The judge ordered the suspension about a half hour into the session, after a court-appointed psychiatrist testified that Gross' dementia had worsened since two examinations in 1998.
Judge Karlheinz Seewald ordered more tests over the next six months, leaving open the possibility the trial could resume. However, because dementia worsens with age, it appeared unlikely that Gross would ever be prosecuted.
``I very strongly doubt whether Dr. Gross will ever be deemed fit to stand trial,'' prosecutor Michael Klackl said.
Under Nazi rule, 75,000 people across Europe, including 5,000 children, were murdered for being mentally or physically handicapped. Children were killed by injection, medical experimentation or simply starved. The Nazis called them ``unworthy lives.''
Gross was put on trial twice before, but the case was thrown out in 1950 because of legal technicalities and again in the 1980s because the 30-year statute of limitations on manslaughter had expired.
Prosecutors filed a new set of charges, accusing him of complicity to murder in the cases of nine children who allegedly died as a result of abuse.
Gross pleaded innocent, and his lawyer, Nicolaus Lehner, said Gross was at the war front during the time the nine children were killed.
Lehner has called the trial a politically motivated ``scandal'' at a time when Austria's Nazi past is under intense scrutiny.
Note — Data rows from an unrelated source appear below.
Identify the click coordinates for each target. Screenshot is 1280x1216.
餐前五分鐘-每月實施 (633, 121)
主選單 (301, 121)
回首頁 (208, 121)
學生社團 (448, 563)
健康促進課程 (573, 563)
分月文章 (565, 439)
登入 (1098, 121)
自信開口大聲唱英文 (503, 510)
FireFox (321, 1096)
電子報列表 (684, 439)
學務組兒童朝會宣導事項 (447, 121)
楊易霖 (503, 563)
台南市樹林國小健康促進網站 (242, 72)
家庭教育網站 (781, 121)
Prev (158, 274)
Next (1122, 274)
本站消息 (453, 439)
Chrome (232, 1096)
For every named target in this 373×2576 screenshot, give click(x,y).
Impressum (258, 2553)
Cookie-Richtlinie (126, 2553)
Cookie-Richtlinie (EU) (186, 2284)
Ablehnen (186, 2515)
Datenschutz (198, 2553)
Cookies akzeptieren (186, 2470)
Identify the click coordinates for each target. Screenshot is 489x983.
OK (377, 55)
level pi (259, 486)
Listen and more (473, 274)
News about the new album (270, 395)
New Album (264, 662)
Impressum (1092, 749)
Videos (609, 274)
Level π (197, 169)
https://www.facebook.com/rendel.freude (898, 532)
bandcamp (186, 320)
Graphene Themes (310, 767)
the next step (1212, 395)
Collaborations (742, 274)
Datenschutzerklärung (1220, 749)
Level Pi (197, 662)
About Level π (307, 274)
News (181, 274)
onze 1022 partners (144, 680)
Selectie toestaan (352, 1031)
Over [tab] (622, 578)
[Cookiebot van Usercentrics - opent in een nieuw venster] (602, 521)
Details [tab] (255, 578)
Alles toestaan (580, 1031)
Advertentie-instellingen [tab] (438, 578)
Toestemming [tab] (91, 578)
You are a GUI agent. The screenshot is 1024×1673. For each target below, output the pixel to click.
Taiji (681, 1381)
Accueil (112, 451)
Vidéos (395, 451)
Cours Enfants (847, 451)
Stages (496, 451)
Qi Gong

Austria's new government includes a far-right party whose leader, Joerg Haider, has praised the Hitler era.
Prospective witnesses included a survivor of the clinic, Johann Gross, who is not related to the defendant.
Johann Gross recalled the defendant giving him injections as punishment for trying to escape the institution. ``I would crawl on my hands, dragging my legs behind me because they were devoid of sensation,'' Gross said. ``Or I would throw up, again and again.''
He said some infants were left on hospital balconies near his dormitory overnight in winter. ``I heard them whimpering _ and then I heard the parents got a letter saying their child had died of pneumonia,'' he said.
After the war, Heinrich Gross became a prominent neurologist, publishing research based on the preserved brains of children killed by the Nazis.